• [Given request 1]:
Could you revise the Oak Ridges Moraine text, giving everything from "Jason Kalmbach" down to "please click here." with "postcards" changed to "petition cards"?
• [Given request 2]:
Would you carry on the Oak Ridges Moraine text from the point where it stops?

• [Text section]:
== == ==

Jason Kalmbach
Moraine Can’t Wait
New: On behalf of the Moraine Can’t Wait campaign, Ontario Nature, Earthroots and STORM recently delivered more than 8,000 signed postcards to Premier McGuinty asking that the Province step in to prevent further degradation of this highly sensitive landscape. To read the accompanying letter, please click here.
Ontario’s rain barrel is protected on paper rather than in practice

Long-eared owls can be found on the Oak Ridges Moraine
The summer of 2011 marked the 10th anniversary of the Oak Ridges Moraine Conservation Act. Even so, the construction of infrastructure, contaminated fill, large-scale water removal and grandfathered development continue to undermine the integrity of this ecological treasure.

== == ==

• [Material provided]:
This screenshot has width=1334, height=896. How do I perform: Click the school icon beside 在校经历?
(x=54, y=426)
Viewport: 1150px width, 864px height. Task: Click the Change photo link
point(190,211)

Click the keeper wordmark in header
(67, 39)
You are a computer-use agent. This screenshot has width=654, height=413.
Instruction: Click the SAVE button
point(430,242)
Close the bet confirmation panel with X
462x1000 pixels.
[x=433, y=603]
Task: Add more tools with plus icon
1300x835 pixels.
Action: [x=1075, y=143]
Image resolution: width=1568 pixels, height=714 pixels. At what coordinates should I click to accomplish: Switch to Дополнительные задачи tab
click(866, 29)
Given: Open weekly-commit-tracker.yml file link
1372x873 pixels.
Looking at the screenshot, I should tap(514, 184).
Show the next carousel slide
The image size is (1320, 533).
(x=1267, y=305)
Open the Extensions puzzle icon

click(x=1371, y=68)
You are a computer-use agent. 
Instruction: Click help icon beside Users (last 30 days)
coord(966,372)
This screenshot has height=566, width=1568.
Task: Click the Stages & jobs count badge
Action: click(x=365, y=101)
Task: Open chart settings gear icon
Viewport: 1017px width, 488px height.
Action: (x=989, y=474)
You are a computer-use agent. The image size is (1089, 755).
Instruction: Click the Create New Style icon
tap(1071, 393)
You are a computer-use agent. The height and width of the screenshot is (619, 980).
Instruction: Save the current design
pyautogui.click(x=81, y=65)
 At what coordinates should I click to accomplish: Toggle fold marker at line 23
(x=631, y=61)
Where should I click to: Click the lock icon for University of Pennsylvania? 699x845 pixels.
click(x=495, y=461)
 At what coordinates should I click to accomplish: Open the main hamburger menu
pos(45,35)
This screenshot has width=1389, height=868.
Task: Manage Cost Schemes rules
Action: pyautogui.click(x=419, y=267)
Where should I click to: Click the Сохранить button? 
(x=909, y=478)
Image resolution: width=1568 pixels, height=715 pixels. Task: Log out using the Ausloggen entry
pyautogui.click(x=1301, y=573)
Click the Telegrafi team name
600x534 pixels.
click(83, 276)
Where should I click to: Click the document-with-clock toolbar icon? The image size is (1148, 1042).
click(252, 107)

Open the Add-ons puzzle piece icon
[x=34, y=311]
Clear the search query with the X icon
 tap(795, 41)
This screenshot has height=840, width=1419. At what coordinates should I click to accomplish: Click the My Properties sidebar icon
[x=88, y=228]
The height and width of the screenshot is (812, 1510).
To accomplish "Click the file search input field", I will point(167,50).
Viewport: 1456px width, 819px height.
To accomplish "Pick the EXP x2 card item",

== == ==

• [Task output 1]:
Jason Kalmbach
Moraine Can’t Wait
New: On behalf of the Moraine Can’t Wait campaign, Ontario Nature, Earthroots and STORM recently delivered more than 8,000 signed petition cards to Premier McGuinty asking that the Province step in to prevent further degradation of this highly sensitive landscape. To read the accompanying letter, please click here.

• [Task output 2]:
Extending for 160 kilometres north of the Greater Toronto Area, this unique land formation possesses important prairie, forest and wetland habitats, many of which are a refuge for rare plants, birds and turtles. Indeed, fully 40% of Ontario’s species at risk rely on the Oak Ridges Moraine and surrounding protected countryside for survival. Dubbed southern Ontario’s “rain barrel,” the moraine also houses the headwaters of 65 river systems, supplying clean drinking water to hundreds of thousands of people.
Despite the laws and policies in place to protect it, over the past decade the moraine has suffered lower water levels, loss of agricultural land, species in decline and habitat fragmentation. The key on-going threats are:
- Infrastructure: Roads, pipes and transmission lines continue to be built on the moraine, even through core natural areas.
- Dumping: Hundreds of thousands of truckloads containing fill, in some instances contaminated with heavy metals and petroleum hydrocarbons from old industrial sites, are dumped into abandoned aggregate pits. No provincial monitoring is in place to track dumping. If fill leaks into the watershed, it poses a significant health risk to the citizens who depend on these sensitive features for drinking water.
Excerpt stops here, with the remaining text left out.